## Exercise requirements
Reproduce every line of text in the items below verbatim, leaving out the images.

## Extracted records
──────

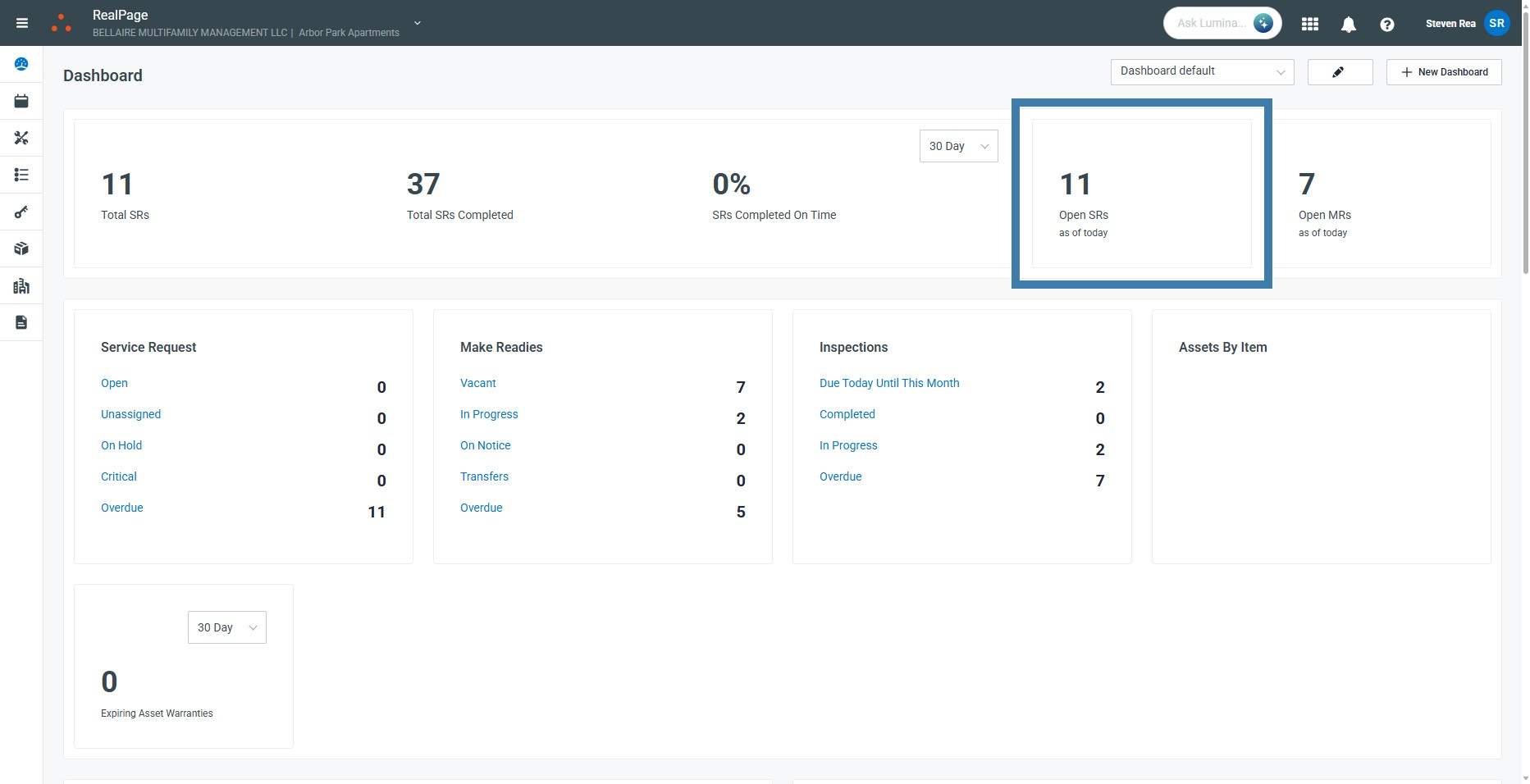Image resolution: width=1530 pixels, height=784 pixels.
Task: Click the key icon in sidebar
Action: pyautogui.click(x=21, y=212)
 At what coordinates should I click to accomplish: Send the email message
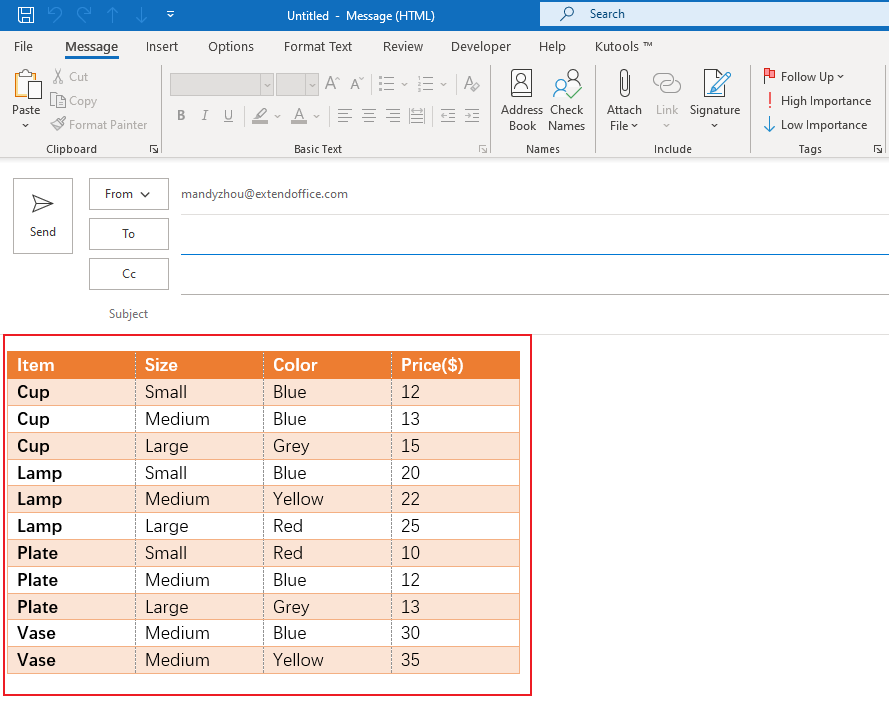coord(42,216)

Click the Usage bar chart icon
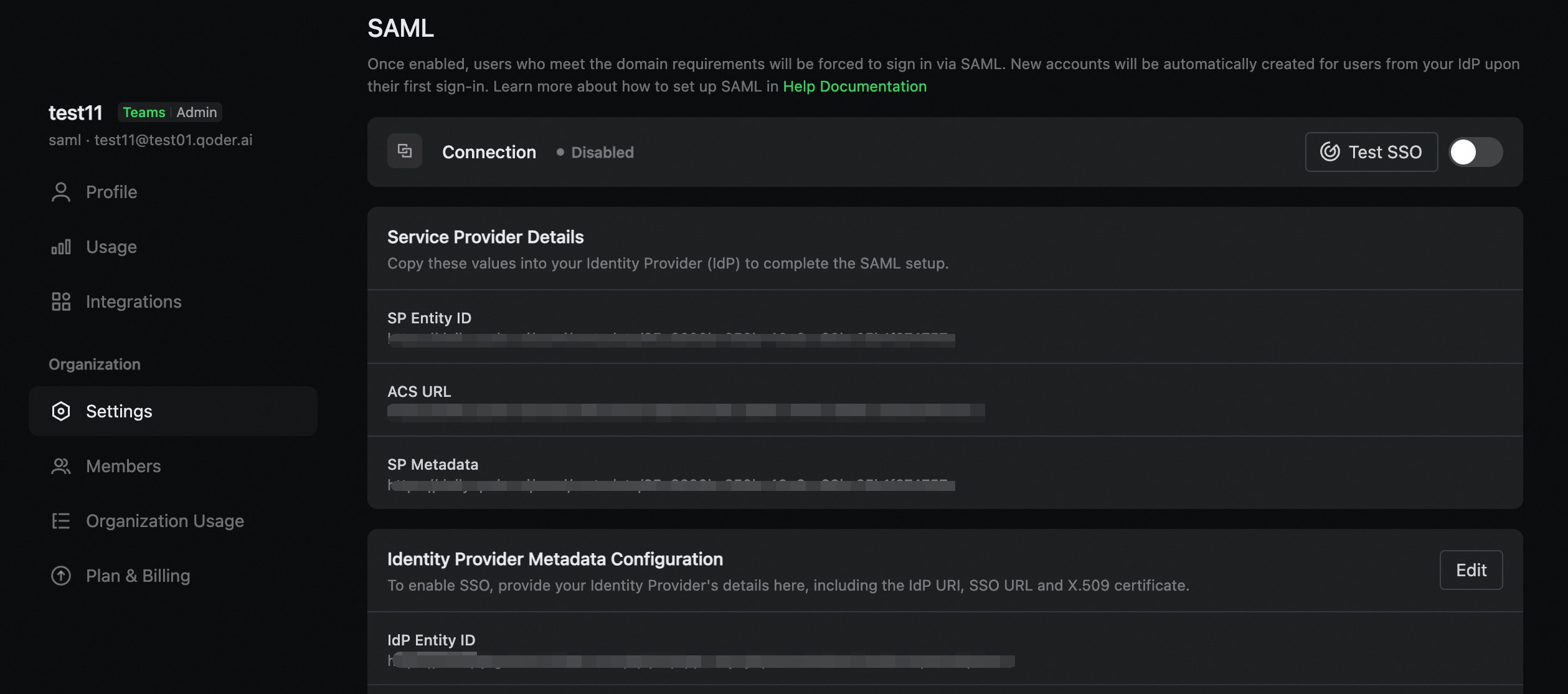pos(61,247)
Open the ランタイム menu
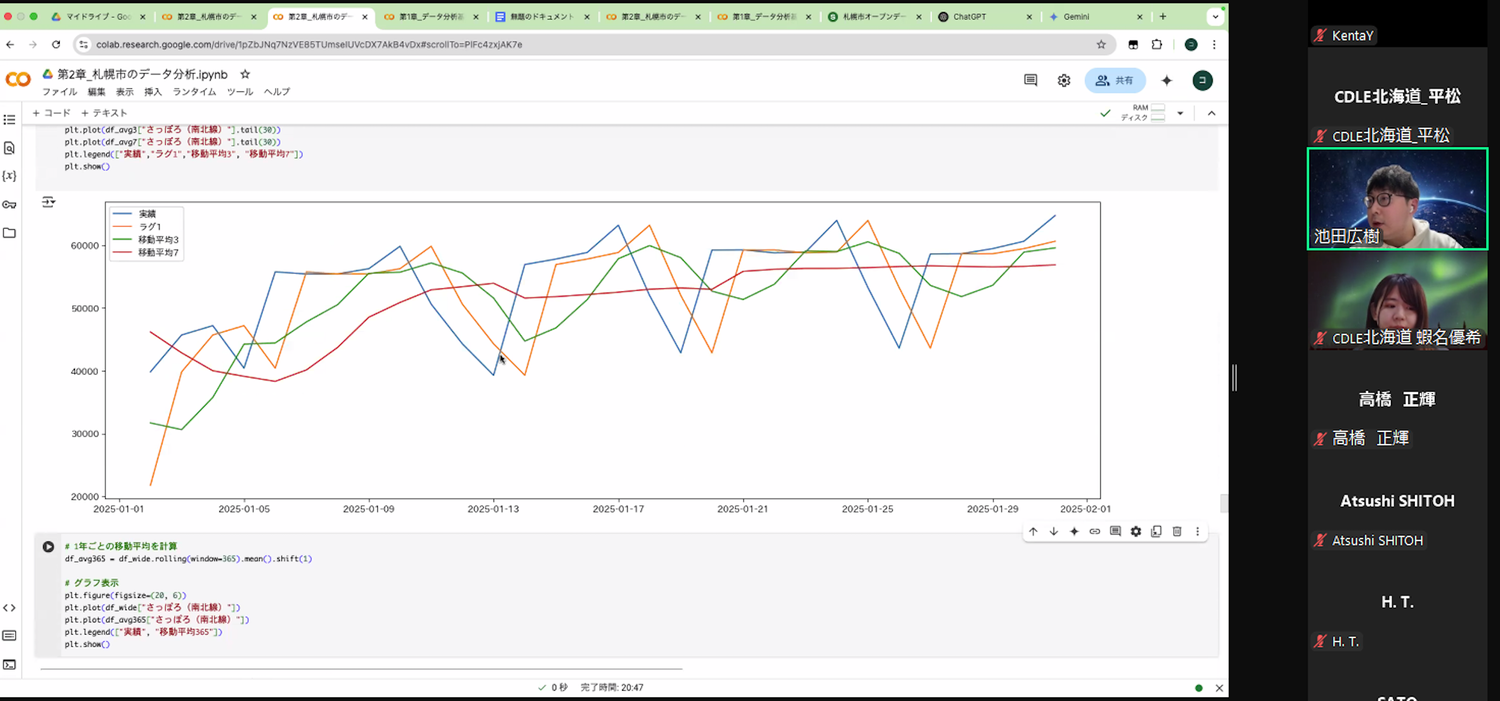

──────

## Right answer
Image resolution: width=1530 pixels, height=784 pixels.
Task: Click the key icon in sidebar
Action: pyautogui.click(x=21, y=212)
 At what coordinates should I click to accomplish: Send the email message
coord(42,216)

Click the Usage bar chart icon
pos(61,247)
Open the ランタイム menu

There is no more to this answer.